Throughout the compact novel, artists and writers appear almost casually and yet with the full impact intended. We have Katherine’s friendship with Beatrice Hastings who just happens to have ended an affair with an Italian painter (Modigliani) and started one with a Spaniard (Pablo Picasso). For those who know, what fun to be reminded, and for those, like me who had no idea, what a gem, so neatly inserted.
This is what makes the book so satisfying. History reveals itself almost unobtrusively. Cleverly and looking as if it is ever so easy, Stead has used his knowledge and research to combine fact with his imagination. Sometimes (infrequently), the reader will recognise that the author is purposefully constructing history around a particular character, but it is so tight and so spare, that you don’t mind.
Atmosphere is not the main thrust of the novel, but suddenly we are in a bookshop where Yeats has read with Fred Goodyear 1915, “There was a fireplace and a coal fire burning with even a cat stretched out in front of it. Around the room, hanging from shelves and draped over the table were Rhyme sheets, each containing a single poem…” Fred is meeting Jack at the bookshop and they are going together to meet D.H. Lawrence. Casual, and yet so much history and atmosphere crammed into the bookshop.
Where the author really hits his straps for me is the chapter when D.H. Lawrence has invited Katherine and Jack to stay with him and Frieda in Cornwall. The build up to Katherine and Jack’s arrival, and then the bizarre culmination with D.H. Lawrence and Frieda, their physical fury with one another, the way in which it builds and is enacted, is extraordinary and the polite and confused detachment with which KM and Jack view this. I loved the conversation afterwards when Frieda and her Lorenzo (D. H. Lawrence) lie in bed and talk and agree that the Murrys won’t stay, that they will tell Ottoline that Lawrence has beat Frieda; the wonderful intimacy of the couple who have in public behaved appallingly but in private have a whole other understanding.

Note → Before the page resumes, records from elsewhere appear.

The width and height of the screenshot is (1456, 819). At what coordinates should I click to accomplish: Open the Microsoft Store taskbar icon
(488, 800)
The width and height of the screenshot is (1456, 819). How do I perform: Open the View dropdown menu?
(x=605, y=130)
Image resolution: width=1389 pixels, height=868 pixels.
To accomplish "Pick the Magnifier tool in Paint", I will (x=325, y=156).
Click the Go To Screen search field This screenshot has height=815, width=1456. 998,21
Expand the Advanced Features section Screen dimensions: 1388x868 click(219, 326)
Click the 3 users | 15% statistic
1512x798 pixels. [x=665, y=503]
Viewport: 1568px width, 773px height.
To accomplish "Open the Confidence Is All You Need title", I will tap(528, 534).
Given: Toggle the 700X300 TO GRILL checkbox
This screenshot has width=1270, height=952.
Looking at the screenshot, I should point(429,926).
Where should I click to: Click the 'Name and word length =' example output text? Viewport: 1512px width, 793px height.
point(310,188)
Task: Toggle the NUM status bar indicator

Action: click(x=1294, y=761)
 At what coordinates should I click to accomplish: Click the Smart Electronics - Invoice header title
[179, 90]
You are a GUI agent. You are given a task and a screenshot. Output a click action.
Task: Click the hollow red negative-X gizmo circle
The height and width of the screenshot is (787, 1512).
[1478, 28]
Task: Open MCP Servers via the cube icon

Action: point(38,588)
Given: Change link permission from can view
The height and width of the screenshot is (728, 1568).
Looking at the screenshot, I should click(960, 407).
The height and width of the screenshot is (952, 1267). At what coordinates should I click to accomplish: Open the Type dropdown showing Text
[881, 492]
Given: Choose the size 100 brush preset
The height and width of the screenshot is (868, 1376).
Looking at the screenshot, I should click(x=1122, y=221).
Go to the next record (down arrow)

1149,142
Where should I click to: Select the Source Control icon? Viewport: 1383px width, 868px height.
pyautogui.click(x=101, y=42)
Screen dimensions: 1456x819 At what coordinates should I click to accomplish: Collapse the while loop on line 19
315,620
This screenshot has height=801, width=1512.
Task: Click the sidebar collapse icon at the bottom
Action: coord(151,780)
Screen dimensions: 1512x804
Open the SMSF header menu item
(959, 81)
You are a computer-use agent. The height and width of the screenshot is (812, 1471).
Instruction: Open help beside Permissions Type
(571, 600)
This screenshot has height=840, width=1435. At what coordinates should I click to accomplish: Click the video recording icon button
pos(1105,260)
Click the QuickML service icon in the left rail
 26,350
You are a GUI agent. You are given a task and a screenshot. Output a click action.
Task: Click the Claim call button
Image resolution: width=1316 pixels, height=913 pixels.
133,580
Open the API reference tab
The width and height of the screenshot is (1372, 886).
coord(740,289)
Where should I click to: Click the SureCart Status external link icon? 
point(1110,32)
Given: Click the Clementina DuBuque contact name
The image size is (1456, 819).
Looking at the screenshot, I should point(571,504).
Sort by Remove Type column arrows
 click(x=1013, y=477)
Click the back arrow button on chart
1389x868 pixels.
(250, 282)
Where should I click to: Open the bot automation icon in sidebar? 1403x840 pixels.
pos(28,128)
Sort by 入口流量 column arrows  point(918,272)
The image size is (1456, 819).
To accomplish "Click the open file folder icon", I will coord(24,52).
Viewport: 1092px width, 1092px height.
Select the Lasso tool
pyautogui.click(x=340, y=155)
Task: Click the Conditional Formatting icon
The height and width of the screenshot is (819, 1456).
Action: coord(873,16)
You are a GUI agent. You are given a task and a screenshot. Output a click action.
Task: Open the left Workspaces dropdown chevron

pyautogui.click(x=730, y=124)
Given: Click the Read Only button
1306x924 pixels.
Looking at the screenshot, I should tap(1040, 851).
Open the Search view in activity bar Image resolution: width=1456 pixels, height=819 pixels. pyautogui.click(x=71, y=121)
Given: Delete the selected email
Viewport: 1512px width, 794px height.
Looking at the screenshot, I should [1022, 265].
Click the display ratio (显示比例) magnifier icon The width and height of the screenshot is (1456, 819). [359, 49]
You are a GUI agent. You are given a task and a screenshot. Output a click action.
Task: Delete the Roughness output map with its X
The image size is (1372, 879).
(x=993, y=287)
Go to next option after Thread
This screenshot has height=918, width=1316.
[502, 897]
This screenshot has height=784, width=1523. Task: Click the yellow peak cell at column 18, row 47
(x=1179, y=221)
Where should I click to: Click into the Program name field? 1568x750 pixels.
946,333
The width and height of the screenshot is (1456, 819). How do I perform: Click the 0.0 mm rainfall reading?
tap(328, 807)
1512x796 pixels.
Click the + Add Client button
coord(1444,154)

My other favourite bit (which comes before Cornwall), is Jack and Katherine travelling in Europe after the death of her brother Leslie when KM’s grief is so great that she cannot express it. Jack can’t console her and decides to read on the train. “But soon there came across to him, by means of that silent, subterranean communication which is a condition of being a couple, that he was being insensitive, neglecting her.”
Humour is there too, always and in particular when Carrington and KM discuss losing their virginity and Katherine’s response is “I didn’t lose it. I gifted it to the nation.”
But, finally, this is only “one” voice for Katherine and however insightful it is and however compelling the read, it is too, a very male perspective and this is not a criticism but an observation. I feel that Jack Murray is lent a sympathetic ear, and for me I feel enraged sometimes at how ineffectual he was, but then, what choice did the poor man have - he was but a bit player on the stage of the life of a woman ahead of her time. It seemed to my Classics Book Group, that perhaps she loved Jack when she wrote about it, or to him, but that living with him, was never quite enough. Perhaps it wasn’t his fault.
In the end, the terrible, tragic end, the thing that haunts me most and which Stead tactfully avoids, is the horrible idea of Katherine dying alone with the doctors as Jack, left the room, avoiding the last and most important responsibility – to be there with her.